Opinión | El cuerpo en guerra

Cuando la ciudad se apaga

Últimamente bendigo esa hora de la noche en que la ciudad descansa, cuando las ventanas abiertas y las luces apagadas, y esa brisa fresca acaricia mis piernas sin medias o levanta al vuelo mi vestido o mi falda y vuelvo dando un paseo a casa. Apenas el ruido de unos cuantos coches altera el silencio o las conversaciones de alguna pareja o grupúsculo de amigos a las que asisto como una intrusa durante unos minutos.

Justo anoche, en una de mis incursiones nocturnas, me sacudió una profunda nostalgia de mi río, del Guadalquivir. Que sí, que en Madrid está el Manzanares, pero no es lo mismo. Una no puede escaparse a escuchar su cauce pasar por cualquier puente, cosa que hacía en Córdoba cada vez que necesitaba un refugio. Seguro que muchos reconocen esa sensación de la que hablo: ese susurro, ese murmullo que mece desde lejos y calma, consuela.

En Córdoba también me encantaba pasear a esa hora en que casi todos dormían, cuando limpiaban (¿o a caso solo mojaban?) las calles y el calor de los aires acondicionados daba una tregua para tener una temperatura aceptable, que también permitiera volver a casa a pie, dando un rodeo para pasar por el río y detenerse unos minutos a escuchar su sonido. Buah, ese pequeño placer, cuánto lo añoro.

Lo recordé de golpe anoche volviendo a casa. Recordé aquellas noches de verano de madrugada cuando por fin la ciudad era amable (por su temperatura) y pensé que por mucho que disfrute del aire meciendo mi falda al cruzar el Puente de Segovia no puede haber una ciudad más bonita por la noche por la que perderse o en la que amar que Córdoba. Y me dije que eso tenía que escribirlo, que tenía que haber un texto por justicia poética en el que expresara que sí, que me encanta vivir en Madrid, pero que bonita, mucho más bella, es mi otra ciudad, allá donde el Guadalquivir me recibe siempre con los brazos abiertos para acunarme y serenarme todas las aguas revueltas que me bullen por dentro.

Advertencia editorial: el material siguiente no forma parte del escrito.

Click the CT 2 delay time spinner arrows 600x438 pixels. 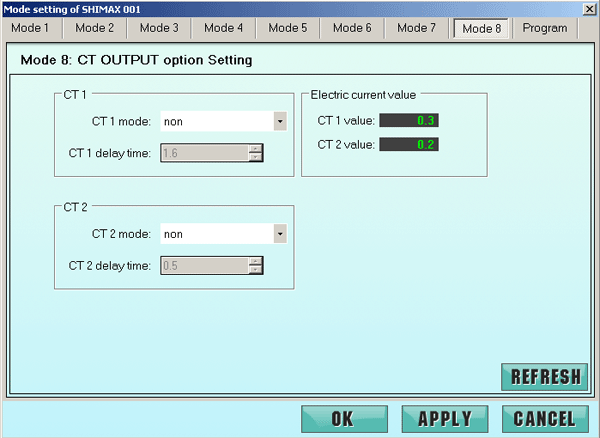(256, 265)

Que no hay espectáculo más lindo que esa Córdoba, lejana y sola, en verano, de madrugada, cuando la ciudad se apaga y una podría pasear hasta el amanecer contemplándola, haciéndole el amor, después de haberse dejado querer en los cines de verano y de tomar un helado en La Flor de Levante. Nada es comparable al primer amor -«El primer amor no tiene arquitectura», de Francisco Gálvez, lee una en Las afueras de Pablo García Casado– y nuestros restos, en la memoria, seguirán amaneciendo allí donde fuimos felices, tan felices que dolían los dientes, por primera vez, que más bella aún era esta ciudad a los 17, cogida de la mano de ese gran primer amor que será siempre eterno e inmortal.